# DSCI 100: Introduction to Data Science

## Tutorial 11 - Introduction to Statistical Inference

First, load the necessary libraries.

In [None]:
### Run this cell before continuing
library(tidyverse)
library(repr)
library(digest)
library(infer)
library(gridExtra)

Just like in the tutorial, we're going to create a simulated dataset of data science final grades for a large population of students. 

In [None]:
# run this cell to simulate a finite population
set.seed(12341)
students_pop <- tibble(grade = (rnorm(mean = 70, sd = 8, n = 10000)))
head(students_pop)

Draw 200 random samples from our population of students. Each sample should have 50 observations. Name the data frame `samples_50`. 

In [None]:
set.seed(12341)

### BEGIN SOLUTION
samples_50 <- rep_sample_n(students_pop, size = 50, reps = 200)
### END SOLUTION

head(samples_50)

Group by the sample replicate number, and then for each sample, calculate the mean. Name the data frame `sample_estimates_50`. The data frame should have the column names `replicate` and `sample_mean`.

In [None]:
### BEGIN SOLUTION
sample_estimates_50 <- samples_50 %>% 
    group_by(replicate) %>% 
    summarise(sample_mean = mean(grade))
### END SOLUTION

head(sample_estimates_50)

Visualize the distribution of the sample estimates (sample_estimates) you just calculated by plotting a histogram using `binwidth = 0.5` in the `geom_histogram` argument. 

In [None]:
### BEGIN SOLUTION
sampling_distribution_50 <-  ggplot(sample_estimates_50, aes(x = sample_mean)) +
    geom_histogram(binwidth = 0.5) +
    xlab("Sample Mean Grades") +
    ggtitle("Sampling distribution of the sample means") 
### END SOLUTION

sampling_distribution_50

Next, repeat this process, but with a sample size of 500. Name the data frame `samples_500`. 

In [None]:
set.seed(12341)

### BEGIN SOLUTION
samples_500 <- rep_sample_n(students_pop, size = 500, reps = 200)

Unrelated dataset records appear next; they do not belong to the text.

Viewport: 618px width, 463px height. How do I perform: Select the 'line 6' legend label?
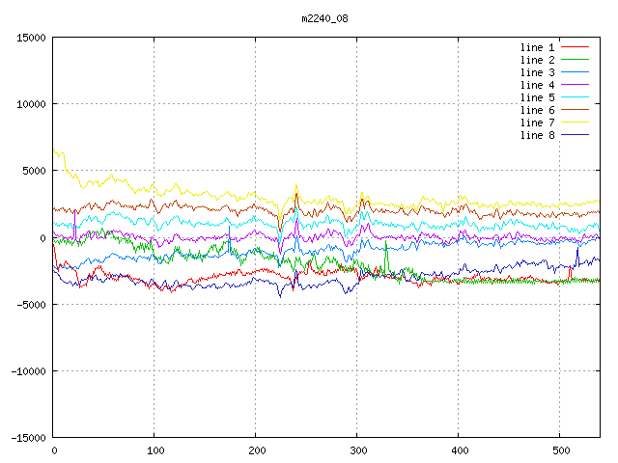[x=538, y=110]
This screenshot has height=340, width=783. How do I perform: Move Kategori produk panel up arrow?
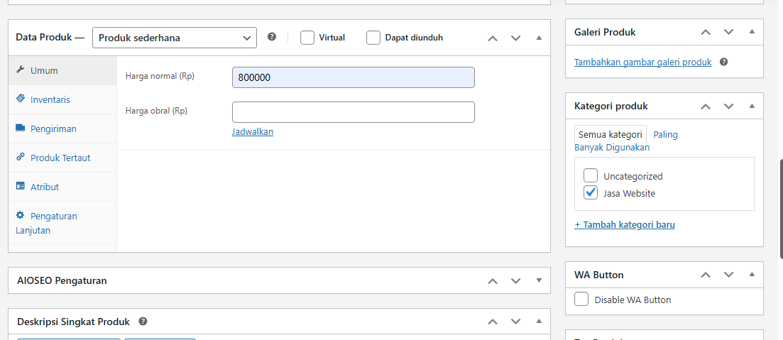(x=705, y=106)
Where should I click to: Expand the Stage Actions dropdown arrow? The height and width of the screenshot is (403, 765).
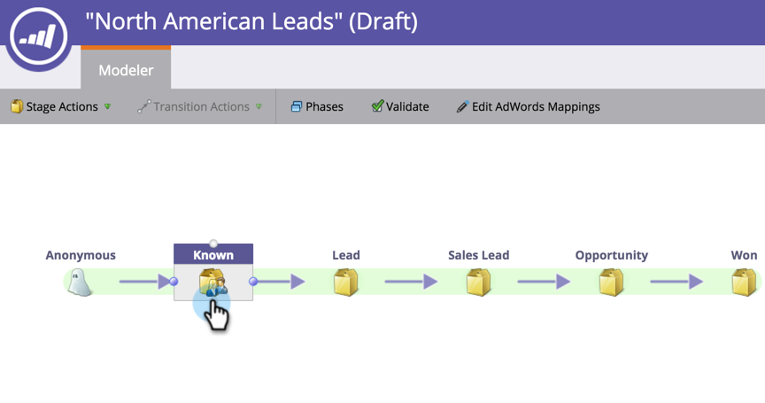pyautogui.click(x=107, y=106)
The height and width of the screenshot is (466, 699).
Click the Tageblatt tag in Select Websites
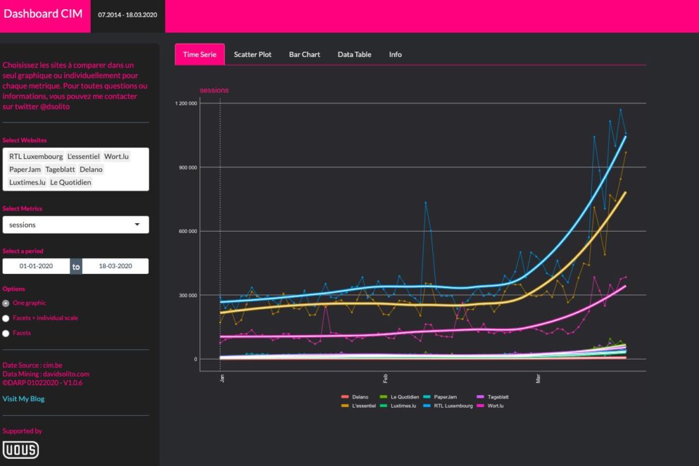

sample_estimates_500 <- samples_500 %>% 
    group_by(replicate) %>% 
    summarise(sample_mean = mean(grade))

sampling_distribution_500 <-  ggplot(sample_estimates_500, aes(x = sample_mean)) +
    geom_histogram(binwidth = 0.5) +
    xlab("Sample Mean Grades") +
    ggtitle("Sampling distribution of the sample means") 
### END SOLUTION

sampling_distribution_500

Based on these two plots, how does sample size affect the sampling distribution and standard error?